Tuesday, March 06, 2007

Ciranda 3

Ele adivinhou a cor errada. Pelo menos não tentou adivinhar o que ela pensava, porque passaria mais longe ainda. Dentro da cabeça da colega do banco e eventual parceira sexual do homem, o nome do homem figurava mais ou menos em décimo-terceiro lugar de uma lista que incluía uma nova tintura de cabelos cor chocolate, um par de sandálias de salto não muito alto, o novo regime, alguns acontecimentos recentes do mundo televisivo e, é claro, seu marido, pai de seus filhos, o homem da sua vida. Como amava aquele homem. Quanta felicidade ele lhe dava. Havia seu colega de banco, uma novidade divertida e excitante, mas com prazo estipulado de término para setembro próximo e nada mais.Nada sério. Amor era outra coisa para ela. Uma coisa que às vezes era grande demais e ela não sabia onde por, e que cansava, mas sem a qual não achava que pudesse viver. Ela só temia as coisas sérias demais. Ela sentia um cheiro de morte no ar quando não se podia mais rir. Ela lembrava de um funeral de um avô de quem ela não gostava por causa do seu cheiro e do seu bigode exagerado, e ela menina risonha tinha que prender o riso senão lhe chamavam a atenção. Seu colega de banco a deixava rir, principalmente quando nua.

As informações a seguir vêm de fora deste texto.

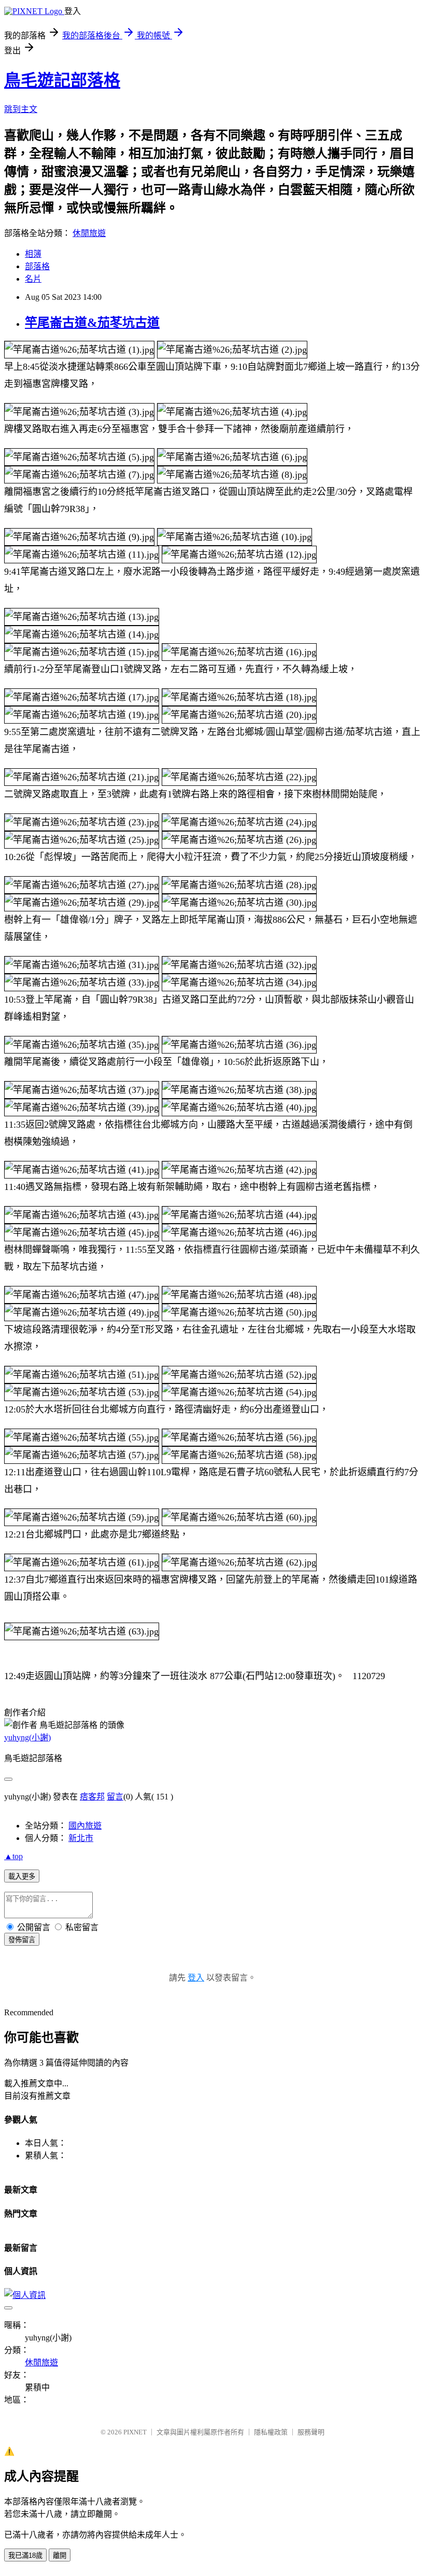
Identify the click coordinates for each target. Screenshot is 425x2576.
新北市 (80, 1838)
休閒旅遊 (89, 233)
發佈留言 (21, 1940)
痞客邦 (92, 1796)
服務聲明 (311, 2432)
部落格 (37, 266)
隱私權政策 (271, 2432)
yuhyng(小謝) (27, 1737)
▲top (13, 1856)
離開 (59, 2555)
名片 (33, 278)
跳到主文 (20, 109)
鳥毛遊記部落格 (62, 80)
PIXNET (135, 2432)
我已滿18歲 (25, 2555)
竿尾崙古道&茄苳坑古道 (92, 322)
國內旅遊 (85, 1825)
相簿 (33, 254)
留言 (115, 1796)
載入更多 (21, 1876)
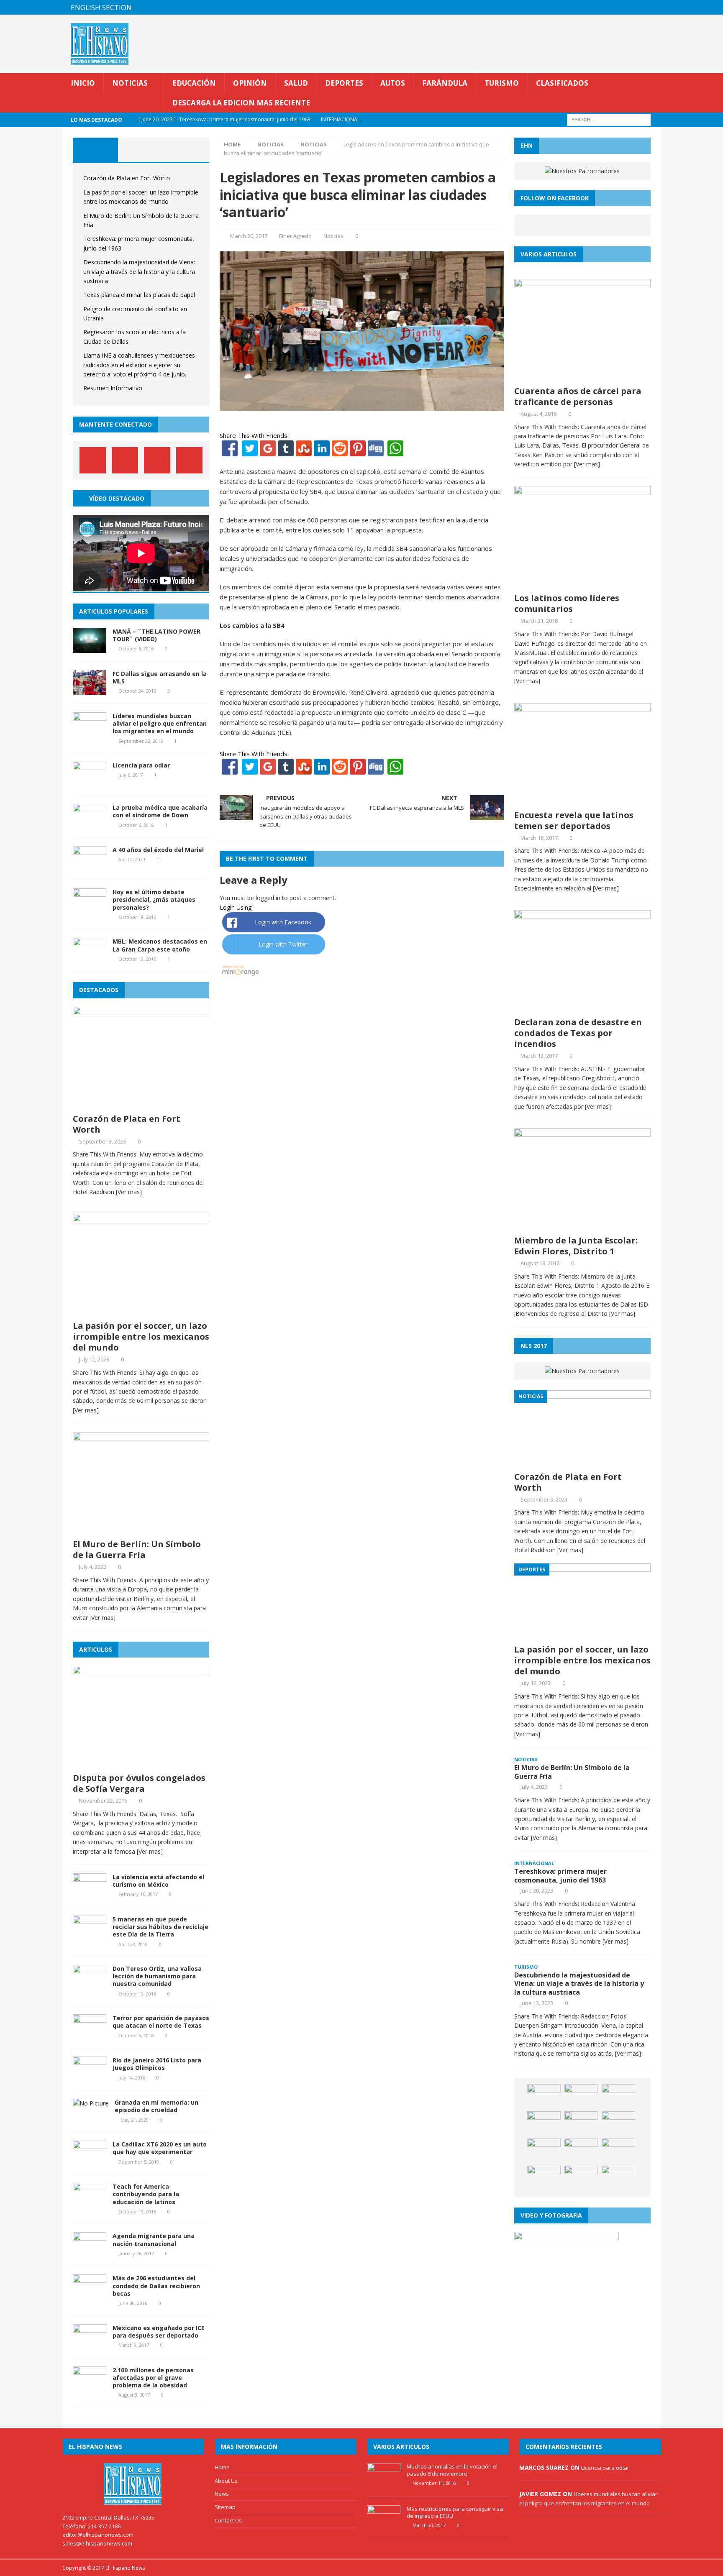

Ainda era a menina? Ás vezes. Tudo passa tão rápido que nem sempre é possível acompanhar. Hoje, por exemplo, chegou tão rápido e ela ainda é a mesma de ontem. Ontem ela havia acordado às sete e meia da manhã para ver os desenhos animados na TV até o meio-dia, que era hora de ir para a escola. Pateta e Patolino ainda se faziam presentes nos adesivos colados em diferentes peças do seu material de trabalho, mas hoje era preciso muito mais concentração para se divertir. Seu nariz não parava de escorrer, o que fazia com que a lata de lixo sob a mesa começasse a transbordar de lenços de papel. Aliás, cadê a faxineira que não limpou essa sala hoje?
Ela não sabia, mas nós vamos saber. A responsável pela limpeza das salas ímpares do prédio estava por demais ocupada no banheiro, quase beijando o espelho sobre a pia. Descobrira uma mancha vermelha na testa, e, ainda que já houvesse descoberto um jeito perfeito de camuflá-la, com uma providencial puxada de franja, o incômodo persistia. Vira um filme há um tempo atrás em que um sinalzinho parecido era um fatídico sintoma de uma doença terrível. Tinha a certeza de que algo muito ruim aconteceria a ela, fosse a temível doença ou não, sempre tivera a sensação, desde que se lembrava. E qualquer que fosse o monstro que subia pelas suas paredes ocultas, sabia que essa sua profissão que a obrigava a remexer no lixo alheio não ajudaria em nada. Depois de cinco anos lidando com os dejetos dos outros, desenvolvera esse asco particular por gente. Olhava para eles e não conseguia deixar de pensar nos hábitos imundos de cada um nas suas intimidades.